● Input for this task:
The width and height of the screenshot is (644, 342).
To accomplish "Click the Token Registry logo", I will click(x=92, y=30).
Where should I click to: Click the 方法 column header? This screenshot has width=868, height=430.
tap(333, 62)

* * *

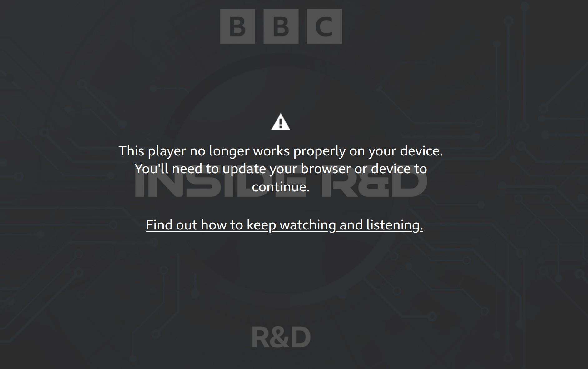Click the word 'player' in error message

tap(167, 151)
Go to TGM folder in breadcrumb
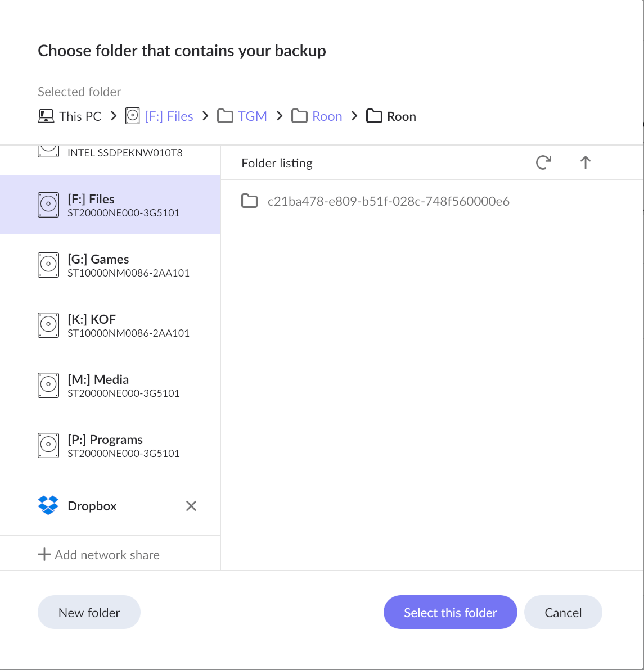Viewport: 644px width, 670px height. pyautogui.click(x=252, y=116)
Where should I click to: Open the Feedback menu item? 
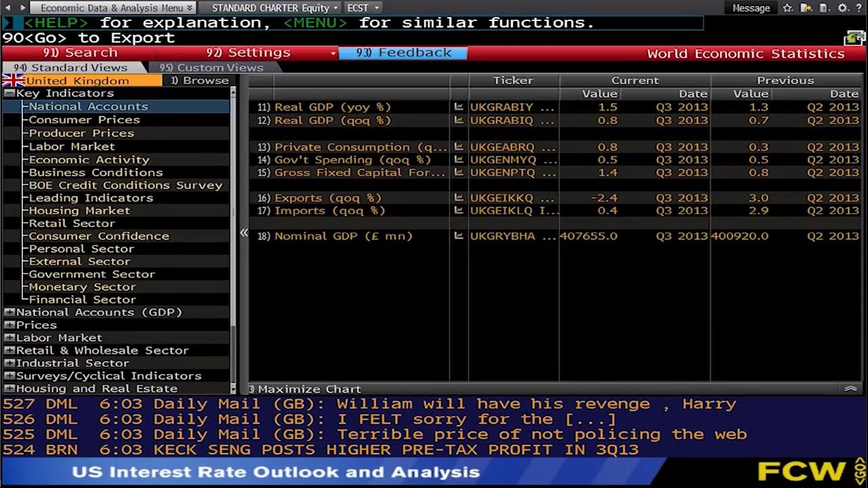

● What you are asked to do:
Only the lines between the one with "Go to TGM folder in breadcrumb" and the one with "Where should I click to: Open", those two included, get copied from the material above. Keep it exact and free of pictures.

● Your solution:
Go to TGM folder in breadcrumb
Viewport: 644px width, 670px height. pyautogui.click(x=252, y=116)
Where should I click to: Open the Feedback menu item? 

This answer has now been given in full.